● Yang Harus Dikerjakan:
Sunting teks tentang kenaikan tarif air PDAM dengan menuliskan ulang bagian di antara "Sampit (ANTARA) - Kenaikan" dan "warga Sampit, Jumat.", keduanya termasuk, serta mengganti setiap "masyarakat" dengan "warga".

● Teks Bacaan:
Sampit (ANTARA) - Kenaikan tarif air PDAM Tirta Mentaya Kabupaten Kotawaringin Timur, Kalimantan Tengah terus dikeluhkan masyarakat pelanggan karena dinilai semakin menambah beban masyarakat di tengah lesunya ekonomi akibat pandemi COVID-19 yang masih terjadi.
"Kita semua tahu saat ini ekonomi masyarakat sedang sulit akibat imbas pandemi COVID-19 yang masih terjadi saat ini, tapi tarif air PDAM naik tinggi. Ini tentu sangat membebani. Momennya tidak pas," kata Jhon Krisli, warga Sampit, Jumat.
Pria yang pernah menjabat Ketua DPRD Kotawaringin Timur ini merasakan sendiri beban akibat tarif PDAM. Biaya air di kos-kosan miliknya yang biasanya hanya Rp800.000 hingga Rp1,2 juta per bulan, kini naik menjadi lebih dari Rp3 juta.
Kenaikan tarif yang oleh manajemen disebut penyesuaian tarif itu membuat masyarakat ekonomi menengah ke bawah juga merasakan. Bahkan dunia usaha pun semakin terbebani padahal saat ini ekonomi belum pulih.
Kekecewaan warga juga ditujukan kepada DPRD Kotawaringin Timur. Para wakil rakyat dinilai tidak mampu mewujudkan harapan masyarakat terkait permalasahan kenaikan tarif air minum PDAM tersebut.
Menurut Jhon, masyarakat sangat berharap DPRD tegas dalam memperjuangkan aspirasi masyarakat. Namun saat rapat dengar pendapat dengan manajemen PDAM Tirta Mentaya pada Selasa (19/10) lalu, rapat hanya menyarankan agar kenaikan tarif itu dievaluasi.
"Padahal masyarakat berharap DPRD tegas meminta pemerintah menunda atau membatalkan kenaikan tarif itu. Tapi nyatanya lebih pada menyoroti kebijakan itu kurang disosialisasikan. DPRD diharapkan lebih peka. Hati nurani DPRD dan pemerintah dibutuhkan saat ini. Air merupakan kebutuhan dasar," tegas Jhon Krisli.
Menurutnya, penjelasan manajemen PDAM bahwa kondisi sudah mendesak akibat kekurangan dana bahkan perusahaan terancam bangkrut jika tarif tidak dinaikkan, itu merupakan alasan klasik.
Manajemen PDAM dan pemerintah daerah harus ingat bahwa perusahaan ini juga mengemban misi sosial yaitu melayani salah satu kebutuhan dasar masyarakat, yaitu air bersih. Terlebih di tengah situasi yang serba sulit akibat pandemi COVID-19, seharusnya justru tarif air PDAM diturunkan, atau minimal tidak ada kenaikan tarif.

● Data Sumber:
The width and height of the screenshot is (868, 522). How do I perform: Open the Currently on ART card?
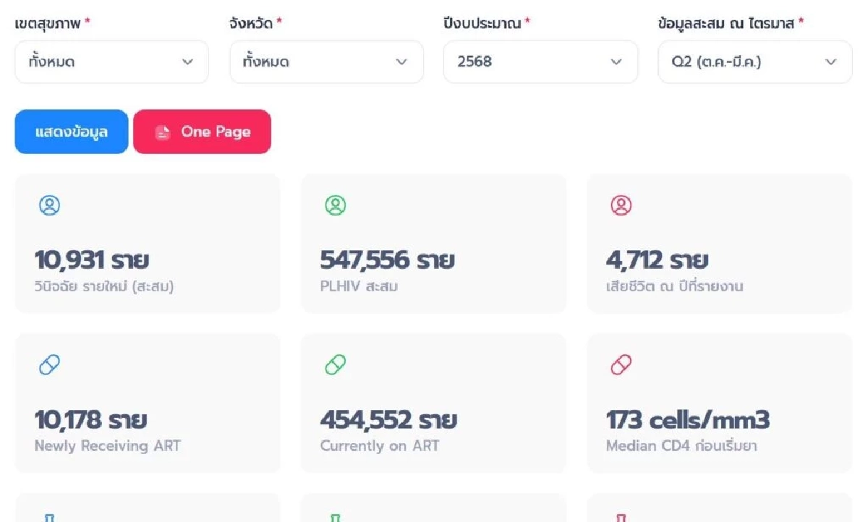click(x=433, y=403)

● Hasil Tugas:
Sampit (ANTARA) - Kenaikan tarif air PDAM Tirta Mentaya Kabupaten Kotawaringin Timur, Kalimantan Tengah terus dikeluhkan warga pelanggan karena dinilai semakin menambah beban warga di tengah lesunya ekonomi akibat pandemi COVID-19 yang masih terjadi.
"Kita semua tahu saat ini ekonomi warga sedang sulit akibat imbas pandemi COVID-19 yang masih terjadi saat ini, tapi tarif air PDAM naik tinggi. Ini tentu sangat membebani. Momennya tidak pas," kata Jhon Krisli, warga Sampit, Jumat.